I missed Lent this year. Instead of journeying with an Adam Hamilton study focused on the final hours or a cross-shaped Bible study, our congregation entered into a Season of Storytelling. The conversation was rich. The ability to sit and listen was a gift. But, I don't feel like it brought me to the cross.
I missed Lent this year. Unlike my parishioner Mary Elizabeth who can hardly wait to eat a cookie and some candy come Sunday because she has not had it for 40 days, I did not let go of one specific thing that I love.
I missed Lent this year.
At least I thought I did. I thought I had missed it until this Holy Week commenced. I now realize where Jesus has me, and it is one step closer to the cross.

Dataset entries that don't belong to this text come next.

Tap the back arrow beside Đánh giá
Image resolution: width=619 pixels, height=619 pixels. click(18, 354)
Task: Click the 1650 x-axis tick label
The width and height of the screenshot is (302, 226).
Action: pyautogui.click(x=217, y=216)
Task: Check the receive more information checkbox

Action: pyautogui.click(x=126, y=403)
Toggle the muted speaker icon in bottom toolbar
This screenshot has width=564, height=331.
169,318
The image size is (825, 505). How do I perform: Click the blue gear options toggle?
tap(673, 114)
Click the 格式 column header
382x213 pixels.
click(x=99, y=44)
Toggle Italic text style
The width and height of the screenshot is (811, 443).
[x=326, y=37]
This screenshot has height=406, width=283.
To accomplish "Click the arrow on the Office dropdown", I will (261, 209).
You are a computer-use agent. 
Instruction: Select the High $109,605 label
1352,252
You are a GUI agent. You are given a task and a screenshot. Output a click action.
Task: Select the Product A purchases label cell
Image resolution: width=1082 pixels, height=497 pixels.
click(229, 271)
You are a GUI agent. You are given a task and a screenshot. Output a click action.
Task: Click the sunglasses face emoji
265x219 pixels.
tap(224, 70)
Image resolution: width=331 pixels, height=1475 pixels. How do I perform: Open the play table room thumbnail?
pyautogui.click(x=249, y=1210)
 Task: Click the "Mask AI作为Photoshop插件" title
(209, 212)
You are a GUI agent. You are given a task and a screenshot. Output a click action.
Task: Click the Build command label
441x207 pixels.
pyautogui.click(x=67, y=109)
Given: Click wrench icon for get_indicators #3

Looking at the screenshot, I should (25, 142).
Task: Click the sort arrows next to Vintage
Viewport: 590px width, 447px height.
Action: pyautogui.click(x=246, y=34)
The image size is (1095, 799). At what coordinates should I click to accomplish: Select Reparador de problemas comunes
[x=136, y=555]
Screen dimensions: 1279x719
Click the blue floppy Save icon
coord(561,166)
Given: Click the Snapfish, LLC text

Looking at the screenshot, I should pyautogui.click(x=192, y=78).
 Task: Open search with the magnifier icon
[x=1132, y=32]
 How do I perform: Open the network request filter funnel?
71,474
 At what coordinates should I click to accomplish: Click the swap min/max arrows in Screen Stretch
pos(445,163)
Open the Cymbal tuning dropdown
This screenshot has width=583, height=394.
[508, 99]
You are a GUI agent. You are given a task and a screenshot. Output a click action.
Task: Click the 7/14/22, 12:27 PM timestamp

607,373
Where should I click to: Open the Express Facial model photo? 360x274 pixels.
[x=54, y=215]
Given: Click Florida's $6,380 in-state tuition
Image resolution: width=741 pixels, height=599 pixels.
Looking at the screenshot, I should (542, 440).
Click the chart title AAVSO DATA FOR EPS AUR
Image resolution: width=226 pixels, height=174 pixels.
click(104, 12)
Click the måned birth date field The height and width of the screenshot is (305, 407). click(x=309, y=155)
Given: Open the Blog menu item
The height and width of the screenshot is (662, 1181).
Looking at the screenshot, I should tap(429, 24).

My eyes have been awakened this week to all the places where his name is still crucified. I have listened many mornings to the beat of a drum outside my office window, a drum that keeps marchers on step as they go around a circle arguing for better wages from a drywall company doing work in the building upstairs. It's a fine argument to make. But not when the argument is being made by homeless people who are marching for a union and being paid anything but a minimal wage.
I went to the cross on Tuesday. My spirit was already vulnerable as I had been working on my Good Friday sermon. There is something about preaching on this day that is so real and so painful. My mind was at the cross as I exegeted a passage and sought to discover how the final words from the cross, "into your hands I commend my spirit" could be made tangible in the lives of those who will gather downtown today. But I soon found my spirit coming to the cross, too.
At some moment on each day this week I have been working for equality in our United Methodist Church. I have been working, praying, and communicating for ways in which doors that are currently shut might be opened to LGBT United Methodists and those who will soon come to our churches. Each day, through emails and conversations, I have been aware of what a struggle this is - of how strong the opinions are on each side. Each day, I have been aware of the hurtful comments that are made - how mud is sometimes slung back and forth from both sides of the aisle. And, each day this week I have been reminded how even people who stand on the same side of the issue can somehow figure out how to oppose one another - to discourage one another instead of encourage one another. There have been times this week when I have wanted to toss my hands in the air and let it all go - not my call to this struggle and not my love of God - but my love of an institution. The struggle is so painful. But, I am reminded that there are thousands of people who have been struggling a lot longer than me. They have not given up. I am also reminded of how my life has been much easier - I am a straight, white person who has always been accepted, after all. And, through the push of Jesus, the journey to the cross, the shouting voices that call us to do justice and love mercy and walk humbly with God, I am not giving up either.
The cross is such a mysterious place. My colleague in the city has done a sermon series on all the theories that describe what happened there. There are a million of them. We can disagree on what exactly happened and the reasons behind it. But this I know. I know in my heart that Jesus came and showed us how to live - how to love extravagantly, how to go to the margins, how to let go of our lives so that God could have our lives. I know that Jesus willingly went to the cross. He went to the cross to show that death would not have the final answer. He went to the cross to show who was in control. He went to the cross, and he preached prophetic words even from that place - telling a thief, yes a thief! - that even the thief could enter God's kingdom that day. He went to the cross and continued to share words of love even from the place of crucifixion. He went to the cross and demonstrated to us what it looks like to embody the words, "Take up your cross and follow me." He was crucified - not for being bad - but for being so incredibly good. He was crucified for taking something - for taking power away from the fists of this world's ways.
And then he rose. And his resurrection is what tells me that no matter what might be happening today, there is always another way. No matter how many people walk without the basic necessities or the care or the dignity they respect, there will come a day when all of God's children will have shoes! No matter what today holds, I know that the ultimate tomorrow is held by God.
I've journeyed to the cross. I'm ready to stand with him there from noon to 3:00 today. I'm ready to go to Golgotha. But God, when it's all over, please, please give me the courage and the wisdom to not just walk away and celebrate Easter but to take up the crosses you continue to call me and our church to carry. Show us, once more, who is in captivity and waiting to be freed. Show us, God, who needs your resurrection power - the power that shows us who really is in control. Take us to the cross.